### Extracted information

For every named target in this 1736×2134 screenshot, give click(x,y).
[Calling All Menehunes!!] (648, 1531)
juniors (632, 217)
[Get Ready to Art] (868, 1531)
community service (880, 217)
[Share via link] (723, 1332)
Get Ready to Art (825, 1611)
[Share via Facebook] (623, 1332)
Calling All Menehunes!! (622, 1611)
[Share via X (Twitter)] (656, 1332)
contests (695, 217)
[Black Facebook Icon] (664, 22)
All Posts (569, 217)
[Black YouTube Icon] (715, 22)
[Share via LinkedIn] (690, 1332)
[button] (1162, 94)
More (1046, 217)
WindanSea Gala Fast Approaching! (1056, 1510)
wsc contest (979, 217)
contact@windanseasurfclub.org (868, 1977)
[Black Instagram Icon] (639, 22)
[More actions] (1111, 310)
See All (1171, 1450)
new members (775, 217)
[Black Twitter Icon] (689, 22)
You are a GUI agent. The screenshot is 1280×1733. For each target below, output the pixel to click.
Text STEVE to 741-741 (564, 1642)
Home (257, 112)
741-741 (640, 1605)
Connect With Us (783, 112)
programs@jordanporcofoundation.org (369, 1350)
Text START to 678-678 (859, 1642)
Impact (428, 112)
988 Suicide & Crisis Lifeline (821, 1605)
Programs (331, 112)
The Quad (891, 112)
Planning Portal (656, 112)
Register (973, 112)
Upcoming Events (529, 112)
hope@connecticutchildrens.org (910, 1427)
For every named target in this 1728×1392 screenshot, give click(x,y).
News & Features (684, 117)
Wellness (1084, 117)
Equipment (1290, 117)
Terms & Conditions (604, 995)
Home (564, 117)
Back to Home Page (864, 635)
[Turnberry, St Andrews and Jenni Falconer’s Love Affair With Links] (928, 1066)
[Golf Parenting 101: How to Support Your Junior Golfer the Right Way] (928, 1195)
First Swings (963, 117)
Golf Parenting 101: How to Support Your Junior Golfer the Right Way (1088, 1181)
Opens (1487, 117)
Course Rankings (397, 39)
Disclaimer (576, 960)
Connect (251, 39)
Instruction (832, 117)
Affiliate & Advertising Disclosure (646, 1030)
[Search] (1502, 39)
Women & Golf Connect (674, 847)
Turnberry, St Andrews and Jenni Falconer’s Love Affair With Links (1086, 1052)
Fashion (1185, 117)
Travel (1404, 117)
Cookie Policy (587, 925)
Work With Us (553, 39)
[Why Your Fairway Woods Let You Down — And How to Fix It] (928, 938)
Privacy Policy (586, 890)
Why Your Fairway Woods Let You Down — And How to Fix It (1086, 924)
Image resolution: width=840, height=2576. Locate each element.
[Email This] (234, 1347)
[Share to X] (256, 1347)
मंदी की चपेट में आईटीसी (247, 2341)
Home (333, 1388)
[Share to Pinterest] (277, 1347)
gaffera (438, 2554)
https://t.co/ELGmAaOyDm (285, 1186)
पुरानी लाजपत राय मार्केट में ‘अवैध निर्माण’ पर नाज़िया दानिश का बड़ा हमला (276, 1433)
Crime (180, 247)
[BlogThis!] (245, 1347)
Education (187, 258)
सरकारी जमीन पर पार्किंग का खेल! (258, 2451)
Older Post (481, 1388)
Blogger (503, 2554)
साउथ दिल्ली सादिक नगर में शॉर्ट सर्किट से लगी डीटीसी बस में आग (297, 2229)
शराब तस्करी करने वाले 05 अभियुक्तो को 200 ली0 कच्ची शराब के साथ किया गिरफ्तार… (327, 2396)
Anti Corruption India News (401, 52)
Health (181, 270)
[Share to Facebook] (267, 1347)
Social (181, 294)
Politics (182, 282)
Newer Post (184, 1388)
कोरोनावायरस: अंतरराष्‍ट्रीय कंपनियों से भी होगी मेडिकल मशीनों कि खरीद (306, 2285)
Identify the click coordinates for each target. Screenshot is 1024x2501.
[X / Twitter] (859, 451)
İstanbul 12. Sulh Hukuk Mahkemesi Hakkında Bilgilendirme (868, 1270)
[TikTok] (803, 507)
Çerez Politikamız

######

▶ _Goal of the exercise_: If a line above includes the word "Menehunes", count it; then give the final number by itself.

▶ _Response to the task_: 2